Io, a Pasolini ci ho sempre voluto bene. Era nato il 5 marzo del 1922 e oggi compirebbe 93 anni. Mi piaceva quel suo scrivere aspro, deciso, salutare, determinato. Quell’uso bellissimo di aggettivi “aggressivi”, quella grande bellezza di saper raccontare per immagini, quella sua smisurata vitalità e fisicità nell’analizzare e focalizzare le cose.
Io, a Pasolini l’ho amato per quella capacità critica solida, razionale, ferrea, quell’essere “con me e contro di me”, quel voler a tutti i costi coninuare a lottare contro il potere, i politici, i democristiani mai estinti e mai estirpati, contro quella chiesa oscurantista e collusa, usando quell’ottimismo che sapeva regalare alle parole, alla voglia di esserci sempre e comunque.

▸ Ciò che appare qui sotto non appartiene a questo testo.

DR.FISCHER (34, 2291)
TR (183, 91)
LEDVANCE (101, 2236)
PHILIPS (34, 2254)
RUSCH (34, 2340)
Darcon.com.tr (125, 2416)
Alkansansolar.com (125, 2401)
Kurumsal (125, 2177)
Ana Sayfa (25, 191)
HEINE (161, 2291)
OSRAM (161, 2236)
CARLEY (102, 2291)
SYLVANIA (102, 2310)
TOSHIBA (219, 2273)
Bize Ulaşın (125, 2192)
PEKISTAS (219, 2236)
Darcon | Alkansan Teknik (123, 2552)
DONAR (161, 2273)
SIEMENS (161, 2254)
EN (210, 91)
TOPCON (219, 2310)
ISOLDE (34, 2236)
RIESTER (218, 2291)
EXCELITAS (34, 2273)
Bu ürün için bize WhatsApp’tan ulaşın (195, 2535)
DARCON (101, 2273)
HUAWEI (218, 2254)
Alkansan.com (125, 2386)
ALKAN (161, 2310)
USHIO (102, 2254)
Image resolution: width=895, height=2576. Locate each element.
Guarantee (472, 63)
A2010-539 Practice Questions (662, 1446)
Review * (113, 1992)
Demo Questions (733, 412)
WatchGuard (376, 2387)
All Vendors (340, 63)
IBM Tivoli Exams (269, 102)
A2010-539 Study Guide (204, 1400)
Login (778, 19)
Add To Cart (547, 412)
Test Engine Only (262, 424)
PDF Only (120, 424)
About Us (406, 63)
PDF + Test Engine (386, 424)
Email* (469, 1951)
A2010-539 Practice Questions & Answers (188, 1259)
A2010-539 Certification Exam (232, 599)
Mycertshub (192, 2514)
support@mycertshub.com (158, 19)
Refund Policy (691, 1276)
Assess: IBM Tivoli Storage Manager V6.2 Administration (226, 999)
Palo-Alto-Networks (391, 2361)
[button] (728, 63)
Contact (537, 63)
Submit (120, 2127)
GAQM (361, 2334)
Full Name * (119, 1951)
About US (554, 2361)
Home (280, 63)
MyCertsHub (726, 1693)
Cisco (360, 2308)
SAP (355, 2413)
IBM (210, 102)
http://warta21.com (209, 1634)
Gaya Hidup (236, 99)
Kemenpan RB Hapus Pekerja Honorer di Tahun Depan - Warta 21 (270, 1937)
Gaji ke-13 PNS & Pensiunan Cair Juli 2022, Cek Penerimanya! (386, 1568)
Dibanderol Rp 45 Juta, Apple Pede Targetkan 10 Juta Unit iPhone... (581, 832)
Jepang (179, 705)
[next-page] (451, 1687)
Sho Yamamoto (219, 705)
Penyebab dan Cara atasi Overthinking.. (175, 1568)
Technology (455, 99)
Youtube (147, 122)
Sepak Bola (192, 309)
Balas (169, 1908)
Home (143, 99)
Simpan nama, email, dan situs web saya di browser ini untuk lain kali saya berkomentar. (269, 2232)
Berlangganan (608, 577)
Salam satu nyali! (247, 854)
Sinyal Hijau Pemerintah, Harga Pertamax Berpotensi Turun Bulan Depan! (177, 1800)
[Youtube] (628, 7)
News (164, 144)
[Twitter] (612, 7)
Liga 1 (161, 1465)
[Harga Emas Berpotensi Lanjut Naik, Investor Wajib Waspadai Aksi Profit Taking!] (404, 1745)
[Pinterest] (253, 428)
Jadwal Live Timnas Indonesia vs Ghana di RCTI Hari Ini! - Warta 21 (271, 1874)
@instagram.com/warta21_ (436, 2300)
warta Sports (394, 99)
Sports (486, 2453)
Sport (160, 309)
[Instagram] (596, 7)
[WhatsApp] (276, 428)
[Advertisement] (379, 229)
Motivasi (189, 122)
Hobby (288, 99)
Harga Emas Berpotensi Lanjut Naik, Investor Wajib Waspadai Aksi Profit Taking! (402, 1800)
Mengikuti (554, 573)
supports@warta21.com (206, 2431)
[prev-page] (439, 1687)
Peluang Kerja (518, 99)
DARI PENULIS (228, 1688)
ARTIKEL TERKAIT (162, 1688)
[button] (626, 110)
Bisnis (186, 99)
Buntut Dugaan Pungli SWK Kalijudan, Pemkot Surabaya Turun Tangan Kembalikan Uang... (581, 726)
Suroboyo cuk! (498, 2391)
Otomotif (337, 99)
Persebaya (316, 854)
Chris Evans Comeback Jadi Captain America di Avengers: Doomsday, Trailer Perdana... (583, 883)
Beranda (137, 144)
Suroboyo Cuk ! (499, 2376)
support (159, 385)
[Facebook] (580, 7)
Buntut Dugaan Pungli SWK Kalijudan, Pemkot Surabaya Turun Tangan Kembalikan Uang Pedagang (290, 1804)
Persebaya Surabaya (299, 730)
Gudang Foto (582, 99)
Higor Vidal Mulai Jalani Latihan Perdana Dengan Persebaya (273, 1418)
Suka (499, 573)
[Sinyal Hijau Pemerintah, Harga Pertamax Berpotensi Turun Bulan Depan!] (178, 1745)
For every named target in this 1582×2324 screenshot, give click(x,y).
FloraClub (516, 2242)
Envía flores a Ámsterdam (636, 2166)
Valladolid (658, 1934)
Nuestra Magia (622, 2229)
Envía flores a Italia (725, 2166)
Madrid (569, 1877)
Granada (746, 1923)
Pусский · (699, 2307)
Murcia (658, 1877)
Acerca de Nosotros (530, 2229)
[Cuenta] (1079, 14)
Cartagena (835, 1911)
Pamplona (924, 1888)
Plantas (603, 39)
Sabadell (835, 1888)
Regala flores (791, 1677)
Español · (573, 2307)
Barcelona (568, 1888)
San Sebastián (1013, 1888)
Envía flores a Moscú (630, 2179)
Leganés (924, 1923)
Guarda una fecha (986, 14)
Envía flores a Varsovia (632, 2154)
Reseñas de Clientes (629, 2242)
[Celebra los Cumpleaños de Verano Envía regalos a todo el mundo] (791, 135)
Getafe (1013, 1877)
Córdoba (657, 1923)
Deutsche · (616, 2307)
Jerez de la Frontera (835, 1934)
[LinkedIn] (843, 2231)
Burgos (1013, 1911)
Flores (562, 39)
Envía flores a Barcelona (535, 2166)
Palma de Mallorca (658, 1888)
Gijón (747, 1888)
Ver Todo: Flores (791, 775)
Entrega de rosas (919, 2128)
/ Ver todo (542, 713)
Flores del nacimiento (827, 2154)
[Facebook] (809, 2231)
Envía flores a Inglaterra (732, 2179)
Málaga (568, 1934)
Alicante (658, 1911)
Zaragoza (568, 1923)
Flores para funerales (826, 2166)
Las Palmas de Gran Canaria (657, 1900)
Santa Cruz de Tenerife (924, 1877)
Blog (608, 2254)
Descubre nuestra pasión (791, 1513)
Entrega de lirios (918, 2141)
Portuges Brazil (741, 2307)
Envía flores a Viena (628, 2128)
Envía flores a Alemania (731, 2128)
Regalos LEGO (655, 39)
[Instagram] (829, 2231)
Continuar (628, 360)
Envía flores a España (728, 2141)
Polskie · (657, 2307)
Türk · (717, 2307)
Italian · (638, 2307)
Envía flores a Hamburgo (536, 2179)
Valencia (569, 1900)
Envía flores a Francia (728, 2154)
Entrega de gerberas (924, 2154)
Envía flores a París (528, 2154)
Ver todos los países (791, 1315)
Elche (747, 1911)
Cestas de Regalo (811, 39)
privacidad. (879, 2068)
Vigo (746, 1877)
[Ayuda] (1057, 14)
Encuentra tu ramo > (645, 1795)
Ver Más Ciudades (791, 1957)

Io, a Pasolini l’ho anche invidiato quando ha scritto quelle bellissime poesie su Roma, quegli affreschi stupendi di periferia, quando ha deciso di stare con i poliziotti di Valle Giulia e contro i “fighetti borghesi” che giocavano alla rivoluzione e oggi, solo oggi, scopriamo quanto aveva ragione. Perché voltandoci un attimo e guardando davanti quei fighetti borghesi detengono il potere e lo detengono da sempre.
Io a Pasolini l’ho ammirato quando ha sempre combattutto il fascismo con tutti i mezzi, con tutte le forze. Quando ci ha messo in guardia da una serie di problemi irrisolti di questo paese; quando, con forza ha urlato «io so» cercando di ricordare tute le stragi di Stato irrisolte fermandosi, purtroppo, al 1975 anno della sua morte.
Pier Paolo Pasolini avrebbe oggi 92 anni. Se fosse vivo, di questo paese e di questa strana politica probabilmente direbbe le stesse cose che scrisse il 1° febbraio del 1975: «Oggi in realtà in Italia c’è un drammatico vuoto di potere. Ma questo è il punto: non un vuoto di potere legislativo o esecutivo, non un vuoto di potere dirigenziale, né, infine, un vuoto di potere politico in un qualsiasi senso tradizionale. Ma un vuoto di potere in sé.» Questo direbbe Pier Paolo Pasolini ed è per questo che io a Pasolini ci ho sempre voluto bene. Buon compleanno Pà.